At one point in “It Started as a Joke,” H. Jon Benjamin recalls how he was first introduced to Eugene Mirman or rather Mirman introduced himself to him, belligerently stomping towards his table at a restaurant to pick up a half-eaten pork chop off his plate, taking a bite and declaring, “This is unacceptable” before stomping right back out before even uttering his name. It was love at first sight, the kind of bold, weird comic bit that might not have been everybody’s cup of tea, but certainly made him beloved among other comedians, though it’s a little hard to square with the gentle giant we see making eggs and playing around with his young son and his wife in Cape Cod at the start of Julie Smith Clem and Ken Druckerman‘s lovely and unexpectedly moving profile.

Mirman is no less fearless than he once was, but as “It Started as a Joke” comes to show, it was a different time in his life, one that’s coming to a close when Smith Clem, a longtime collaborator, turns on her camera to capture the 10th and final Eugene Mirman Comedy Festival, an event Mirman initially hatched as a spoof of other comedy festivals. With acts built around such topics as “Yikes! Half of These Comedians Were Born Before ‘Police Academy 2’ Came Out” and “I’ll Be Famous in Five Years (Or An Audience Coordinator for a Sitcom),” it became a serious event in the comedy world, even if nothing else about it was in giving the room to the likes of Kristen Schaal and Kumail Nanjiani to explore their wildest ideas, and as Michael Showalter notes in the film, Mirman didn’t only have a unique sense of humor, but a different attitude towards his profession than most others – in the wake of the comedian-driven sitcom smashes of the late ‘90s when most saw standup comedy as a stepping stone to a steady paycheck on television, Mirman was far more interested in building a platform than standing atop it.

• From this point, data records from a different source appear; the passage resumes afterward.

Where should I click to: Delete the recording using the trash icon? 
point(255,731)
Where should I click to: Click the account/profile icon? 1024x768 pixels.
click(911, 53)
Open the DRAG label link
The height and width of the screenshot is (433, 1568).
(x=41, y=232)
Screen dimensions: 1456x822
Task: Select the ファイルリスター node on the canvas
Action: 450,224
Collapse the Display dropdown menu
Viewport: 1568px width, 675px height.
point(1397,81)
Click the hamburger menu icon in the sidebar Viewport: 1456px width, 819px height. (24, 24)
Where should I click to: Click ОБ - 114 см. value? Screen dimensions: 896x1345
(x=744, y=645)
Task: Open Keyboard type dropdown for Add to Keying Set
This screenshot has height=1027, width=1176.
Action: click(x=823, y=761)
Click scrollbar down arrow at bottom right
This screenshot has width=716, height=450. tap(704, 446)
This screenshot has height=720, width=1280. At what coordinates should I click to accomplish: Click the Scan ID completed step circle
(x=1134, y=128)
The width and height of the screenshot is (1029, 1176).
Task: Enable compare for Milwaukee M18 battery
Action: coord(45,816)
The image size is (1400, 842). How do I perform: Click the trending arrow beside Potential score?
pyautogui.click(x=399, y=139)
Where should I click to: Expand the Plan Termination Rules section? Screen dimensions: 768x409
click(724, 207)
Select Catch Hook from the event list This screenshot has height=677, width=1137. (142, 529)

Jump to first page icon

That generosity is reflected in how “It Started As a Joke” isn’t much of a biography, though it eventually delve deeply into Mirman’s personal life, but instead a beautiful illustration of a cultural moment that was created together when you see pretty much every major present-day comedian working their way up from Mirman’s first foray in showcasing other comics, “Invite Them Up,” to the annual event at the Bell House in Gowanus. It would’ve been enough to simply play clips from past years and show a few routines from the emotional final show to make for an engaging documentary, but “It Started As a Joke” becomes far more, slyly ambitious in looking at this particular Petri dish for alternative comedy to ask what a joke can be and chronicling a time of real innovation for the form. One of the funniest scenes in the movie is simply having Michael Che show up for the festival to read off the premises for “Saturday Night Live” sketches he’s pitched that were rejected without much commentary and Janeane Garofalo is unsparingly candid in describing herself as a “filibusterer” instead of a joke-teller, with the film wisely devoting time to seeing how she feeds off the audience and vice versa during a conversational set.

The filmmakers honor the organic quality of what Mirman birthed with a poignance that sneaks up on you and even perhaps the performers themselves. Nearly half the comedians who show up for the final concert including Jon Glaser, Bobcat Goldthwait, Jim Gaffigan and Mirman himself say some variation on “I wasn’t planning to talk about this tonight” before launching into raw, stream of consciousness monologues that are both blisteringly funny and remarkably intimate in perhaps the ultimate testament to what comedy can be. Though you suspect Mirman’s inspiration hasn’t waned with a decade of festivals behind him, you can leave satisfied that there’s nothing left for him to prove and in giving audiences a peek behind the curtain, “It Started As a Joke” really makes it feel like you’ve been privy to something special, not only in terms of comedy, but in terms of the potential of people.

“It Started As a Joke” will screen at SXSW on March 14th at 8:45 pm at the Alamo Ritz 1.